Giselle Wilis Lawrence Winder

 Which brings me to a television program that’s been running here for a few weeks on ABC called “Photo Finish”.
Each week a presenter, a photographer (professional and with a different skill set each week) and a gallery curator select three amateur “togs”, give them some gear (some very good gear, advertising for Canon) and let them loose on a specific topic with the goal of producing one uncropped (with minimal photoshop) print at the end of a set time limit, one of which is judged by the panel to be the winner.

Ballet Lawrence Winder

Apart from one wag saying it was “Masterchef with a UV filter” and a photographer whose work I admire very much, Judith Crispin ( http://www.flickr.com/photos/hsien-ku/ ) commenting to me on FB “…it’s amateurism at its worst”, there has or seems to have been no comment/criticism about this program.
Well, last night the topic for the shows contestants was performance photography and by the time the program had limped to its end, I angrily looked at a newspaper that had three well written obituaries on Robert Hughes and thought, “Why have photographers not commented? Surely, they can’t be all that impressed?” I thought, “Hughes would be excoriating about this show.” 

Ballet Lawrence Winder

So here goes.
The idea of three amateurs going off to shoot within a time constraint and a specific brief, as a pro does, is a good one often showing how difficult it can be to “bring home the bacon”. Apart from the high–end Canon gear mentioned, there have been plastic cameras, phone cameras and medium format. What seems to be missing is a level of instruction (as many contestants say, “I’ve never used gear like this before”) that allows them a degree of confidence that they are getting their shots without worrying about the camera’s functions. In one episode they were set to do portraits with studio light: perhaps the camera’s were pre-set and light readings had been taken earlier but as presented, it must have been gut churning to cope with a medium format and studio lights whilst having half an hour to grab a portrait of a well known celebrity. I’d be packin’-me-daks!

Ballet Lawrence Winder

 The contestants are literally confronted with the judges who almost scream the instructions and the woman curator hardly smiles but frowns her advice whilst seemingly knowing that these people can’t ever produce art that she would like.
The noise levels in this opening sequence are like being in an Australian restaurant, so excitedly high, that you can’t hear someone talk only a metre away.
One contestant was sent to a ballet dress rehearsal and said as her jaw dropped, “There’s so much going on, where do I focus”? But she got into it and enjoyed the challenge but later saying “I think I’ve got the money-shot” was probably not the most appropriate phrase for ballet.

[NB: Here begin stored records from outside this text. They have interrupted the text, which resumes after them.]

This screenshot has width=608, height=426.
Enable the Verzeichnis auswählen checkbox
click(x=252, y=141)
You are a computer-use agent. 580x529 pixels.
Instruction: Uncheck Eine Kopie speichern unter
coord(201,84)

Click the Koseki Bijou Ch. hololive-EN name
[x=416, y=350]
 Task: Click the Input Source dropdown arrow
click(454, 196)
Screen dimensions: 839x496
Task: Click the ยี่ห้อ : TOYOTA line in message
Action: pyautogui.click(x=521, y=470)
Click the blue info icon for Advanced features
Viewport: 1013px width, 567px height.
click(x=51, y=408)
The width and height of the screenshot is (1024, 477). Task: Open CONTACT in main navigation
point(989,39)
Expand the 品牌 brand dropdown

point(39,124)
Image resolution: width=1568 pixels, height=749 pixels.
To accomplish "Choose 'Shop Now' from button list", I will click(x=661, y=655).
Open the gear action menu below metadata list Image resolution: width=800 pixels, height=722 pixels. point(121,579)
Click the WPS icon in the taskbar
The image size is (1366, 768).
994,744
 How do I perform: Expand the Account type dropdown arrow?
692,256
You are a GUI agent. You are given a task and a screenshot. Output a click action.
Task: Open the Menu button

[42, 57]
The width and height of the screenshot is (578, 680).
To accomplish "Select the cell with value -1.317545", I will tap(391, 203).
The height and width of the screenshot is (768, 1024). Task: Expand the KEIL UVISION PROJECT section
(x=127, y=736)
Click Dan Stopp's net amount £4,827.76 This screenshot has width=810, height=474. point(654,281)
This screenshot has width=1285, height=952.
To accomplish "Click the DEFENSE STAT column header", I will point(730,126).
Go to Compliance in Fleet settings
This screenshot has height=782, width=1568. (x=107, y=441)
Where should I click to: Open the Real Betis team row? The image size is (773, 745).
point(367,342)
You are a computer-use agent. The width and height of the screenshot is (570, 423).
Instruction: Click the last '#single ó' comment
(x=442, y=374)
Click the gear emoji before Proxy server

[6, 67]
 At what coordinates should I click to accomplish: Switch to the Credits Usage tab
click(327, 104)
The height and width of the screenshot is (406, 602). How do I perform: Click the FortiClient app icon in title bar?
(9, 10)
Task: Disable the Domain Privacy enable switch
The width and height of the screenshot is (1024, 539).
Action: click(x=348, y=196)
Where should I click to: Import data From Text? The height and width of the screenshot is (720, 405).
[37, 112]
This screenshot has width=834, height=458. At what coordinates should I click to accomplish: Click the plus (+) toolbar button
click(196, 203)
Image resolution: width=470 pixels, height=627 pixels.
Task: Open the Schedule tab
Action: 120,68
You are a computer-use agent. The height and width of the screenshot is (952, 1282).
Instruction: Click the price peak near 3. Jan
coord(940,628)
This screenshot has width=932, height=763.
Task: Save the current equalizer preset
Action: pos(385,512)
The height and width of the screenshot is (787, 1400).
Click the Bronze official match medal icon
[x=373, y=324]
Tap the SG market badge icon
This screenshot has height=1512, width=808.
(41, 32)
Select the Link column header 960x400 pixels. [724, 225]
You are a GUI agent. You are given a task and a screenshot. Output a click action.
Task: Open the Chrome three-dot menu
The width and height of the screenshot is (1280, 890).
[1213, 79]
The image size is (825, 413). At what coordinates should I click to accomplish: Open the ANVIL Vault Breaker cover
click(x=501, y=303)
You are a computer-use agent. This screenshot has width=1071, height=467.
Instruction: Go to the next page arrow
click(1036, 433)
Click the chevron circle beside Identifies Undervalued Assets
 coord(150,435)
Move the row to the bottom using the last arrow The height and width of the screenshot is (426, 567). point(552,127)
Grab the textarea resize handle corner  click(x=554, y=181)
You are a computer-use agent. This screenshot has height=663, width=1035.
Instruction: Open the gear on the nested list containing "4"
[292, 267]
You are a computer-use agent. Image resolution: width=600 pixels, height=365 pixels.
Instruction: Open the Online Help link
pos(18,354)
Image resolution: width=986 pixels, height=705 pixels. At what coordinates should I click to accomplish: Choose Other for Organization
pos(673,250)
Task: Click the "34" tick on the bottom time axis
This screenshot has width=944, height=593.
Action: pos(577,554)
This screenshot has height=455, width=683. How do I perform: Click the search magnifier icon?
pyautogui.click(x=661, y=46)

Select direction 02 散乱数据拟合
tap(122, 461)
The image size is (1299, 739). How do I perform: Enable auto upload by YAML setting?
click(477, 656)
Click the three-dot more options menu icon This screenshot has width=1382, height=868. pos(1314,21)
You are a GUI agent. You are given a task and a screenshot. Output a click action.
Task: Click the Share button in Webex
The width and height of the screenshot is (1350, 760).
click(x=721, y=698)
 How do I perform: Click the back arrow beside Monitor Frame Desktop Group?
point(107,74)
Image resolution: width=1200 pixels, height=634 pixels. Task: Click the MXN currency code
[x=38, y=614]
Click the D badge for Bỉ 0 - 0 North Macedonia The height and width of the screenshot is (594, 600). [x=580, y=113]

Another, at a dance / acting performance spent more time looking in the back of his camera and moving around so much it was like he was attacking the subject, trying to dominate it rather than letting it evolve and unfold toward him.
The comment “The actors really performed well for me” has that terrifying contemporary ring of  “Mia Primo” of being more important than the thing you’re recording or the people performing.

Ballet Lawrence Winder


A constant in performance photography is: 1/ The lighting is set for you: 2/ The costumes are provided too: 3/ The movements are directed or choreographed.
In other words, you don’t get to alter that; you just get to select appropriately.
Some of the judges comments then, were flabbergastingly silly: “You’ve played with the shadows really well” “The lighting, you’ve done so well”(see No.1) or “Pity you didn’t move his hand” (see No.3) or “That detail in the costume helps”(see No.2) and “You’ve captured the cleverness of the performers”, shows either a level of disrespect toward performers or a complete lack of appreciation or misunderstanding of what performers do…. another Mia Primo moment.

This series could have been really good but to me it seems cobbled together: somehow it’s too smart by half.